論語、為政篇に「為政以徳、譬如北辰居其所、而衆星共之」とある。「徳を以って政治をすれば、北極星を中心として星が回るように、民衆を治めることができる」と自分は読む。古代中国では皇帝の徳が天下に広がり、臣下は恩を感じることが、古代における為政者の正統性となっていた。

為政者に徳が備わっているか否か。それは為政者の行為(徳)に、臣下が恩を感じていると応えることで確認され、朝廷の典礼はこれを儀式化する。官僚は漢籍の知識、過去の実例、そして歴代皇帝の偉業などを考慮して、典礼の段取りをきめる。間違えれば首が飛ぶほど大事なことだ。

冊封体制も、遠方からの朝貢は皇帝の徳が遠方まで届いていること証であり、皇帝より下賜された宝に朝貢国は恩を感じる。国が治まり、夷狄も皇帝の徳を慕い 、天下が皇帝の徳のもと、平安に治まる。それが統治者しての正統性だ。
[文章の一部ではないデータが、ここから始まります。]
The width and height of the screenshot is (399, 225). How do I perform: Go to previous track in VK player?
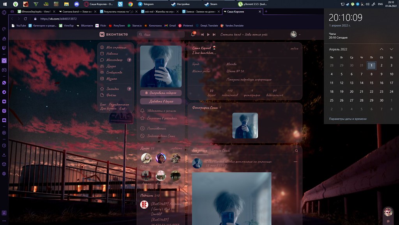[x=203, y=34]
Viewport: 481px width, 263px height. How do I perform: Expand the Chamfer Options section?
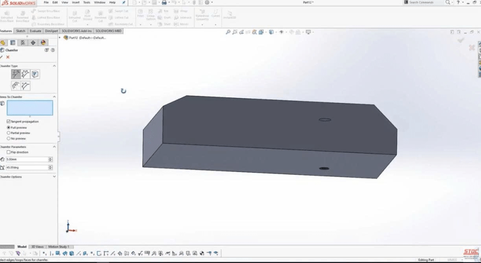click(54, 177)
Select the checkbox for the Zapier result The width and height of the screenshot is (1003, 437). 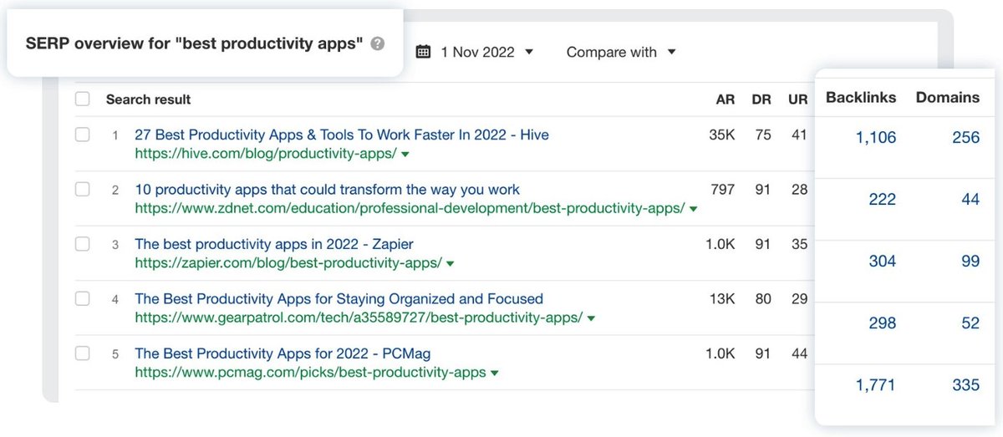tap(83, 244)
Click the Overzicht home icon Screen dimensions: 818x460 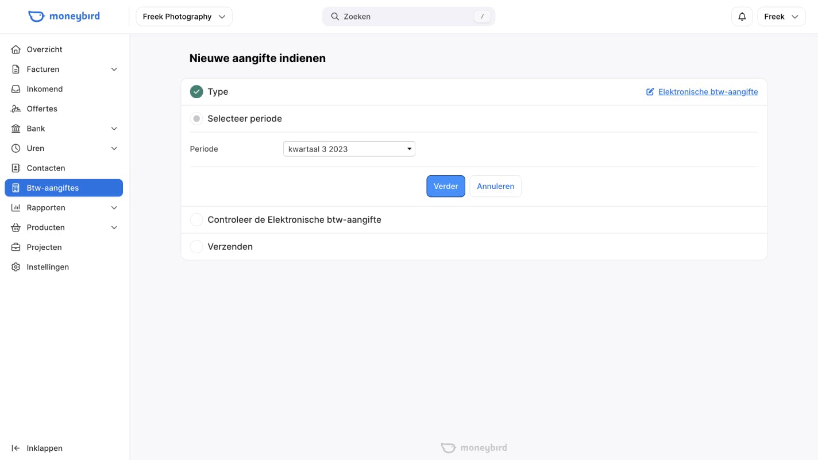pyautogui.click(x=16, y=49)
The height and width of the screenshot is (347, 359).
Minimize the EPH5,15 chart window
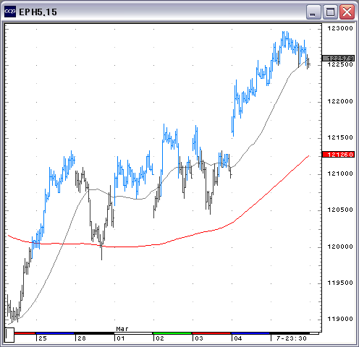coord(313,12)
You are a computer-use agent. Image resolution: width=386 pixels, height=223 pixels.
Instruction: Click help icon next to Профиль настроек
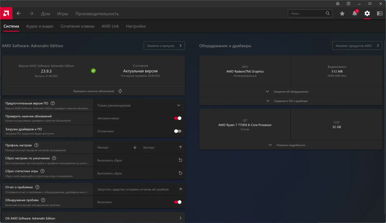click(37, 145)
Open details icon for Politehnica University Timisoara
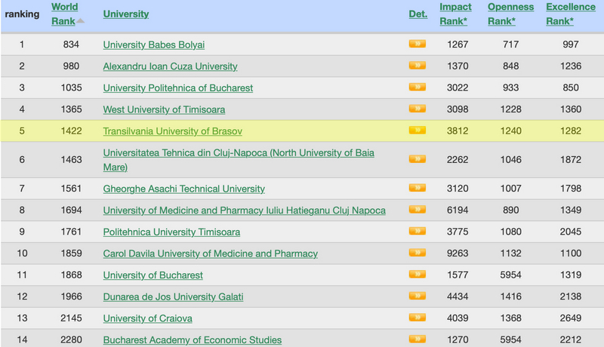The height and width of the screenshot is (347, 604). click(x=417, y=232)
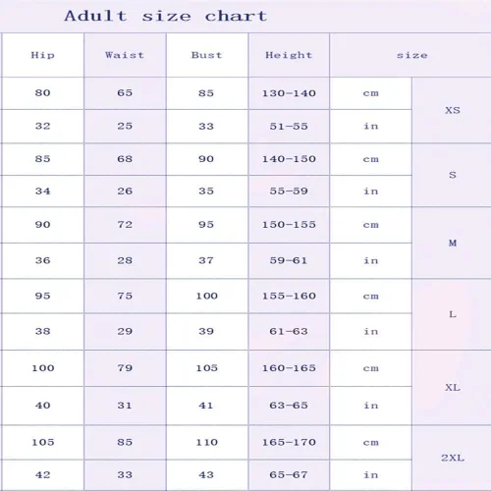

皇帝に徳があるか否か。専制主義のもとでは「否」と答えることはできない。極端な話、罰を受けても「多謝皇帝」と言わなければ、如何なる禍害が降りかかるとも知れない。専制主義の国では、徳と恩の意味は限りなく空虚となり、だからこそ宣伝や、典礼(パレードも含む)が大事となる。

王に徳が備わっていることは西洋文明においても議論の対象となった。徳は教え・学ぶことができるのか。ソクラテスはメノンを相手に議論を進める。徳の定義が不明確であること、教えられるのならなぜ、二代目に徳のないものがあるのか等々。アテネは民主主義を経験しており、為政者に徳が必要だが、徳を以って為政者の正統性としていない。選挙が正統性を決めるからだ。だからこそ徳についての自由や議論ができる 。徳と恩の意味は政治が専制か民主かで大きく異なる。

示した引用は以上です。